++++ EXTRACT ++++

Olive Rosemary Hummus

by Lora Wiley-Lennartz
Olive Hummus
Most people have pantry staples that are standbys for a “just in case” situation. Cans of chickpeas and a jar of tahini are all permanent residents of mine. One of my favorite appetizer-making pastimes is playing with hummus flavors. You’ve seen some of that here before on this blog. I don’t often post savory dishes, but when I do, it’s because the result was so good I had to share. Like this Olive Rosemary Hummus.
Last Sunday, I had back-to-back meetings all day for various organizations I volunteer for in Pennsylvania. The last gathering of the day I was hosting at my house, and I had only arrived late the evening before.  The next morning, with little time to prepare refreshments, I had no choice but to perform one of my favorite kitchen songs, Hummus Time, sung to the tune of  Hammer Time.
Olive Rosemary Hummus
Catchy, no? One day, I will print the lyrics here. Unfortunately, I wasn’t wearing the pants. That would have really rocked, and I could have posted a video. Next time. But you are not here for a song and dance. You are here for this Olive Rosemary Hummus..

Hummus is so versatile!

The great part about having the chickpeas and tahini on hand is adding whatever else you might have hanging around, spices, herbs, citrus, condiments, veggies, anything, or any combination that strikes your fancy to give it a twist. Whip it all up together and you have an instant, very easy to prepare, and most times, impressive appetizer. Enter Olive Rosemary Hummus.

Olive Rosemary Hummus
Leftover both black and green olives were eyeballing me back from the fridge, so I threw them in the food processor with the rest of the ingredients and added fresh chopped rosemary and homemade rosemary olive oil (my herb garden was outta control last year and the result is tons of  homemade oils, sugars, syrups, and salts.) The result was perfect.

I made a double batch and brought the rest to work on Monday, to a thumbs up all around.

++++ SUPPLIED MATERIAL ++++

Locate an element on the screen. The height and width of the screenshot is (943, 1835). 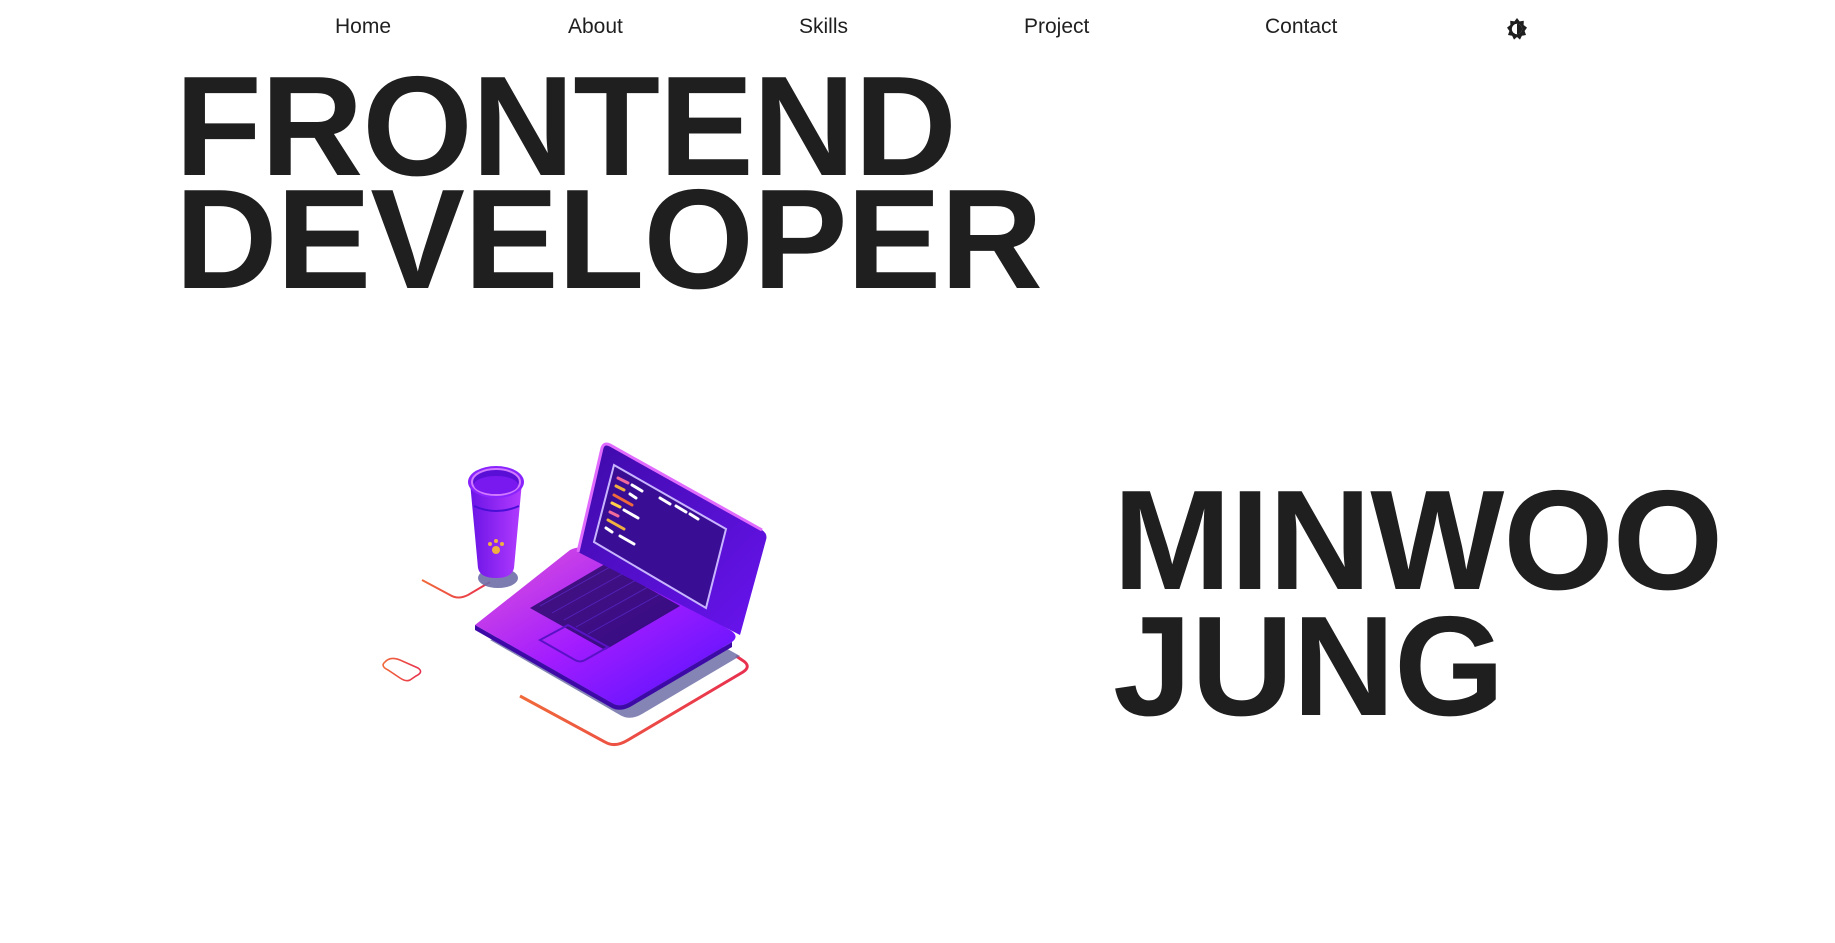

++++

### TASK BRIEF
In the post on olive rosemary hummus, which kinds of olives went into the food processor?

### RESULT
Leftover black and green olives.